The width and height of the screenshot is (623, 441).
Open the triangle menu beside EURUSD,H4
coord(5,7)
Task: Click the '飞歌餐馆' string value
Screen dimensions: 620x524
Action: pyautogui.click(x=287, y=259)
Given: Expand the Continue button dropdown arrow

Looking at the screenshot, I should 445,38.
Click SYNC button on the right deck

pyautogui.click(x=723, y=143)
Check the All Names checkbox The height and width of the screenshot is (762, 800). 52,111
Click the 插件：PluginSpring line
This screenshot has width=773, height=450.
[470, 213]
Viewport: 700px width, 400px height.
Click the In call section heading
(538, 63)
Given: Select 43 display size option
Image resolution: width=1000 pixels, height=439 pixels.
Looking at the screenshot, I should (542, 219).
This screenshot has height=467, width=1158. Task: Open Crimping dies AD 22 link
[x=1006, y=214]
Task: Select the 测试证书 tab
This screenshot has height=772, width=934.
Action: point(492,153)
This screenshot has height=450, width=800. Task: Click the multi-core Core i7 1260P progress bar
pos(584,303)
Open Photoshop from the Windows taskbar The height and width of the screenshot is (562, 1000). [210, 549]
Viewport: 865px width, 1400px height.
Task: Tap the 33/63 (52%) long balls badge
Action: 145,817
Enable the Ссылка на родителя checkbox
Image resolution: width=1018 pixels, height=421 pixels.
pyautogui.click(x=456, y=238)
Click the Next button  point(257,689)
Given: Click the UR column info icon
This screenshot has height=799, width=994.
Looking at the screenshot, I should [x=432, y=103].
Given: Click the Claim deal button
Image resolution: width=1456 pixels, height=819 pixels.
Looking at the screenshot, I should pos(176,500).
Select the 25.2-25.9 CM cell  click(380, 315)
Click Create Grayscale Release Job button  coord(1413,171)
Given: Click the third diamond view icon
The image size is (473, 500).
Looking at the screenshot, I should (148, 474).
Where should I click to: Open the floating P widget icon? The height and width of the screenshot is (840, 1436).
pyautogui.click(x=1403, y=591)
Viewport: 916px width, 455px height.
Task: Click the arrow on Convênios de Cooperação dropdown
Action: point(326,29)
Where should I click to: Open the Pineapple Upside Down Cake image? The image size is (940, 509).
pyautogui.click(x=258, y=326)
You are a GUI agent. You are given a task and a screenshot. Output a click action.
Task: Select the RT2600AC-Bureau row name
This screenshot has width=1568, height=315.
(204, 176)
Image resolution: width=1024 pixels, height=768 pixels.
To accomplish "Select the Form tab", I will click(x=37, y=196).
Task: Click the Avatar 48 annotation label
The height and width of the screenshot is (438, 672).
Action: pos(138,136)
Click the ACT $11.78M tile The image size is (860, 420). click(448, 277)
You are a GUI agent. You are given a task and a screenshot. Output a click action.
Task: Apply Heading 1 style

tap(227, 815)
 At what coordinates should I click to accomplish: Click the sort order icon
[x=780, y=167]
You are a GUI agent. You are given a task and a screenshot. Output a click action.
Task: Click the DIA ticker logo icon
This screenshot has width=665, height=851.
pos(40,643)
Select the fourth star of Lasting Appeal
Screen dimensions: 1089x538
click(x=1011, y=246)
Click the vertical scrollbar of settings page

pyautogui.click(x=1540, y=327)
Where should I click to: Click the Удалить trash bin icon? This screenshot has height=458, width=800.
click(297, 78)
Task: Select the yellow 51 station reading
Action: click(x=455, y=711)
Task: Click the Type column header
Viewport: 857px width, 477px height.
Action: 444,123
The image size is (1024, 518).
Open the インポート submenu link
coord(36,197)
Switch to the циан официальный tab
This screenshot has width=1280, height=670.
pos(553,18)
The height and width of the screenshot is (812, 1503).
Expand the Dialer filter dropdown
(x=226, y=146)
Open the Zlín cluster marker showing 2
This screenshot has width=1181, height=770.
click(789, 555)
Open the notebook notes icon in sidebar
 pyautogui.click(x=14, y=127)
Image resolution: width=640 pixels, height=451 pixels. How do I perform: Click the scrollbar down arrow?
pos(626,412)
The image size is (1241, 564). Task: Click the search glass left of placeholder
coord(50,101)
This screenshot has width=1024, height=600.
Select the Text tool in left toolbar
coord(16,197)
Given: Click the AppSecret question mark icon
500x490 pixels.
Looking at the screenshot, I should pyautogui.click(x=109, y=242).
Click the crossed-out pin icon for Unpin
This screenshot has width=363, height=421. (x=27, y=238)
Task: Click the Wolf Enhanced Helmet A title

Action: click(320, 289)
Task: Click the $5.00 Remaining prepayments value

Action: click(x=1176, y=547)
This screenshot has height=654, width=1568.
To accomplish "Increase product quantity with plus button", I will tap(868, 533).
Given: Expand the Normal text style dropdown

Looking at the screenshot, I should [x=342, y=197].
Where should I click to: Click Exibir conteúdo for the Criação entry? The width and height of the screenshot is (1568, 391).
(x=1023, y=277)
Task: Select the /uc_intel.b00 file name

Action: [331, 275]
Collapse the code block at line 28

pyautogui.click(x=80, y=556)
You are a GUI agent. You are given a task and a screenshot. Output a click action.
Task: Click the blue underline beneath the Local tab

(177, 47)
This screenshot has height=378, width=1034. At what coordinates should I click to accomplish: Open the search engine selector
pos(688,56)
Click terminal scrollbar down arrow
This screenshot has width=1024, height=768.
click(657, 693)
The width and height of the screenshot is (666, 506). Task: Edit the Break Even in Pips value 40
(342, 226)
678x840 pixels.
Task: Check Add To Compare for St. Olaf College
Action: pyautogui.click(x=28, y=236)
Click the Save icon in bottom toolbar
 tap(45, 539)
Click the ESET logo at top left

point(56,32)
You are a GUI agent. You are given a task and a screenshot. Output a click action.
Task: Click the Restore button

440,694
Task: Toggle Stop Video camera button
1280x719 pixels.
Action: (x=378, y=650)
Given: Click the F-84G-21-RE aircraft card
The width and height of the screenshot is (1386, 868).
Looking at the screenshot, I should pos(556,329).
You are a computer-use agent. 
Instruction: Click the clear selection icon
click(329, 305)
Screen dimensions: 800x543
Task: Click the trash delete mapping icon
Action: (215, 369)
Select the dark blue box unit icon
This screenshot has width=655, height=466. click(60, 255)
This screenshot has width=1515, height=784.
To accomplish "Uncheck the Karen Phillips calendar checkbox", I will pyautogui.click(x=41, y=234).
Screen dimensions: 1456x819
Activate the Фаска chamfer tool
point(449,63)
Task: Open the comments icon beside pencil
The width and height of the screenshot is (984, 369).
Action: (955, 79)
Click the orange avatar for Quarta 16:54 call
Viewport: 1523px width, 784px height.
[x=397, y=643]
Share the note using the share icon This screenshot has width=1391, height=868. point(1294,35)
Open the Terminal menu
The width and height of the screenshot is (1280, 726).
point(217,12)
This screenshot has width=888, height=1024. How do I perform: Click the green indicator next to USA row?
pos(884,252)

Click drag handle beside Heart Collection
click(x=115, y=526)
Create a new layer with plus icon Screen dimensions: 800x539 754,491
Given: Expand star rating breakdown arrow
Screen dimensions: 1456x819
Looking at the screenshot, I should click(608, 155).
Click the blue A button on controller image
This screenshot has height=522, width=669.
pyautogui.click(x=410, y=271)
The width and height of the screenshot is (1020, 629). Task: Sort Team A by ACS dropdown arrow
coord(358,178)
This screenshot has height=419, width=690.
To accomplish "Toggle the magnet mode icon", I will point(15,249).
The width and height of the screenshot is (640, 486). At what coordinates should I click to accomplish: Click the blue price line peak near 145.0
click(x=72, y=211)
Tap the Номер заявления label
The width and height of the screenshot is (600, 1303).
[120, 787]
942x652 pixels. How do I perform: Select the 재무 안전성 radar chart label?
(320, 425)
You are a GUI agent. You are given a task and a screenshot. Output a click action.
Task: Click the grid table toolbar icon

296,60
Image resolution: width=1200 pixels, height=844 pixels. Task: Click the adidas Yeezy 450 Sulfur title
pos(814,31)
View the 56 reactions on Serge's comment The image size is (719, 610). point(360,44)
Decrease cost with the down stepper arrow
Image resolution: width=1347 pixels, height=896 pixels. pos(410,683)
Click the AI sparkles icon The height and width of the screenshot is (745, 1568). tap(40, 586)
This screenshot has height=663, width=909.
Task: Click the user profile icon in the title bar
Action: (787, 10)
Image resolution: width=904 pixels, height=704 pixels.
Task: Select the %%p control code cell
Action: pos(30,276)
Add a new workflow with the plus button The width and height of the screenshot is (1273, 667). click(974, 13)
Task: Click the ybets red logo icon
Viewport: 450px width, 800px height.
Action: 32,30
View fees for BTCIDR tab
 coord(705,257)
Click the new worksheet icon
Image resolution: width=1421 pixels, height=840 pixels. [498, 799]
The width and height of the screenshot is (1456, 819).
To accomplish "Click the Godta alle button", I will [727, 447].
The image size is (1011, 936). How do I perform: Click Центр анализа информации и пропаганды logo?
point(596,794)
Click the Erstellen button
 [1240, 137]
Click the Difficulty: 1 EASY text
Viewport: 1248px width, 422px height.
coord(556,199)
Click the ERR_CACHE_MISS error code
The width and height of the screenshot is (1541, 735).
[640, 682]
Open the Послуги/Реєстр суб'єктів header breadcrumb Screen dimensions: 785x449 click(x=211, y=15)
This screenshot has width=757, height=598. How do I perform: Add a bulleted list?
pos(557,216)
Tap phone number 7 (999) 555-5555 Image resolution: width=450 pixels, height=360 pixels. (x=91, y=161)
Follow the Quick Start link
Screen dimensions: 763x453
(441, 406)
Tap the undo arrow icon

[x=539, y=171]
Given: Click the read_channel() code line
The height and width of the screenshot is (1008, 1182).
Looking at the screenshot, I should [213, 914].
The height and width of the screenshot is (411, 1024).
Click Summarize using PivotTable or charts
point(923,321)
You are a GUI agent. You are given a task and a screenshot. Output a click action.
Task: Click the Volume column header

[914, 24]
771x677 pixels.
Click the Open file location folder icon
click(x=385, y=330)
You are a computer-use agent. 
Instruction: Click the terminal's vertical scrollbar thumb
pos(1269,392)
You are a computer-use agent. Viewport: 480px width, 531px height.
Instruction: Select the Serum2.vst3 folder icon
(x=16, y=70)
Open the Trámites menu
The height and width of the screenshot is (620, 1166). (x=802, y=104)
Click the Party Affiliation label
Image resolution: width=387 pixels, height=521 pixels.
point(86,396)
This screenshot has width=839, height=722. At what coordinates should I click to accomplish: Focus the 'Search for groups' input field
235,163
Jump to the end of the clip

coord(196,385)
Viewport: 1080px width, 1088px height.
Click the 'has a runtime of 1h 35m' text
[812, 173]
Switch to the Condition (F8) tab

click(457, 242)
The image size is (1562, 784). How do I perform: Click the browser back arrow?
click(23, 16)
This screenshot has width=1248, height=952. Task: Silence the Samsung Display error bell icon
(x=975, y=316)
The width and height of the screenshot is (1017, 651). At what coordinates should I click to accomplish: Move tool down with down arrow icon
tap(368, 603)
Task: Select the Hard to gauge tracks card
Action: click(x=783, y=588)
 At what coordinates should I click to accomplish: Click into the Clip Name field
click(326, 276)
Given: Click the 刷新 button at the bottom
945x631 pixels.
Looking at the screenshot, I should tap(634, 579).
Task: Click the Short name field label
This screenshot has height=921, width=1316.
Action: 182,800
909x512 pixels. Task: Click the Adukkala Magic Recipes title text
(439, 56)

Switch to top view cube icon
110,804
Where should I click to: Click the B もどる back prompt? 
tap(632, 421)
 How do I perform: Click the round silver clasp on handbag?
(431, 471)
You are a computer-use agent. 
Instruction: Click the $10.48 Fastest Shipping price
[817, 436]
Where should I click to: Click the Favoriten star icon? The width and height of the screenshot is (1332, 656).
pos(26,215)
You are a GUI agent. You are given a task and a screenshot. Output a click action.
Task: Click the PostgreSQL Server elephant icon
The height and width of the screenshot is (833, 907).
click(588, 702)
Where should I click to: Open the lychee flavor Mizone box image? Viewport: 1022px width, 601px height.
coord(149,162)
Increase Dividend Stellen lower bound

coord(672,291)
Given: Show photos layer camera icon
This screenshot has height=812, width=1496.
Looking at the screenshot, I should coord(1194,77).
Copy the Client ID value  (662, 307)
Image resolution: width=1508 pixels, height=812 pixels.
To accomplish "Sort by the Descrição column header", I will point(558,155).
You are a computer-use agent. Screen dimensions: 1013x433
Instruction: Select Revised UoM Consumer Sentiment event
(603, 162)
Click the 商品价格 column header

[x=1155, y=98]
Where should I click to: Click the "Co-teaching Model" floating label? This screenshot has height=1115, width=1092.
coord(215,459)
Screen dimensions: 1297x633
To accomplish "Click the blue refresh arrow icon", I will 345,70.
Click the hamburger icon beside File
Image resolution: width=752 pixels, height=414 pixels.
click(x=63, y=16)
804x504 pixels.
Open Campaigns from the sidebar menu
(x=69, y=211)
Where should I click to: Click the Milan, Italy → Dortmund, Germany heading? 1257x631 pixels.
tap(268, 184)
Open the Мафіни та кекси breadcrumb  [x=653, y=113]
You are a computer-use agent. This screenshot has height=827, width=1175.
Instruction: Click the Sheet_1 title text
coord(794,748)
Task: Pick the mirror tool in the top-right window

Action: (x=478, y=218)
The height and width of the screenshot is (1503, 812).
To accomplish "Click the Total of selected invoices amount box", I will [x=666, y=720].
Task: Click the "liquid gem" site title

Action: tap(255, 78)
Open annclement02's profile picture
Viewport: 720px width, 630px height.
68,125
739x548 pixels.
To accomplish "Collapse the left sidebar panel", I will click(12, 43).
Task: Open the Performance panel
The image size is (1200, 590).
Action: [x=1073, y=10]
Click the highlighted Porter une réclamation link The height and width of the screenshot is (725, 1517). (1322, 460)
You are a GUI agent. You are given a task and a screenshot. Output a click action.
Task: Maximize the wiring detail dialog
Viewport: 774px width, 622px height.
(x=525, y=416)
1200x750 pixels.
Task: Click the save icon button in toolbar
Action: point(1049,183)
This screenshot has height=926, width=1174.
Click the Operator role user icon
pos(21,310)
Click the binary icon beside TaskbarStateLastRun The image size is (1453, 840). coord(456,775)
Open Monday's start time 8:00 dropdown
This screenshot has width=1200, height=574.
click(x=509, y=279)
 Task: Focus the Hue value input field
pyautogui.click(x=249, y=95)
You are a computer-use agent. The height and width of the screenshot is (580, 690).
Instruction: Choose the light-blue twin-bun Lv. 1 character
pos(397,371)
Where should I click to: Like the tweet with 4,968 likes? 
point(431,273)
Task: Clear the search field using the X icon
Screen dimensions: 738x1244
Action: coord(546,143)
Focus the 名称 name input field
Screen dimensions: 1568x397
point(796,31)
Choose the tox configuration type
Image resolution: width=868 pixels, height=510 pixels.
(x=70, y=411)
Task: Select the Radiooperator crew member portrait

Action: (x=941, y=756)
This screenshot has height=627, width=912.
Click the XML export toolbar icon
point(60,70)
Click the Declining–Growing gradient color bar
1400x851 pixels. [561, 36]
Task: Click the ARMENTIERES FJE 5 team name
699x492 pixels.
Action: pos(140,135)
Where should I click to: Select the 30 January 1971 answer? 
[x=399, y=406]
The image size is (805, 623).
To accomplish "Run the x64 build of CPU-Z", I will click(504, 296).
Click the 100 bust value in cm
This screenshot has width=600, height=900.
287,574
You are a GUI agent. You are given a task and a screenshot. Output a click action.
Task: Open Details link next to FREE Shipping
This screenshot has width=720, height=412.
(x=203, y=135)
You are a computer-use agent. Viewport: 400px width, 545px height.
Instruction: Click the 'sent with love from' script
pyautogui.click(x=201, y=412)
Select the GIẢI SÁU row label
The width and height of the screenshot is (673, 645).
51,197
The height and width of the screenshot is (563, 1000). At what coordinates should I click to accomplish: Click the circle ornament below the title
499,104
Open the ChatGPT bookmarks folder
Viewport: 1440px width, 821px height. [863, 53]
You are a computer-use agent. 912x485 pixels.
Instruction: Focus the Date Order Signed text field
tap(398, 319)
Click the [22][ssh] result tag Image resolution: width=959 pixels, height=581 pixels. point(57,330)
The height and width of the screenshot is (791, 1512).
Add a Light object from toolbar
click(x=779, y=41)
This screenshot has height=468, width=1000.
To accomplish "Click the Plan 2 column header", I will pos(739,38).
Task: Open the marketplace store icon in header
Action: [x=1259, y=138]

• **DESCRIPTION OF THE TASK**: Copy out each line of the records above that includes "layer".

• **OUTPUT OF THE TASK**:
Create a new layer with plus icon Screen dimensions: 800x539 754,491
Given: Show photos layer camera icon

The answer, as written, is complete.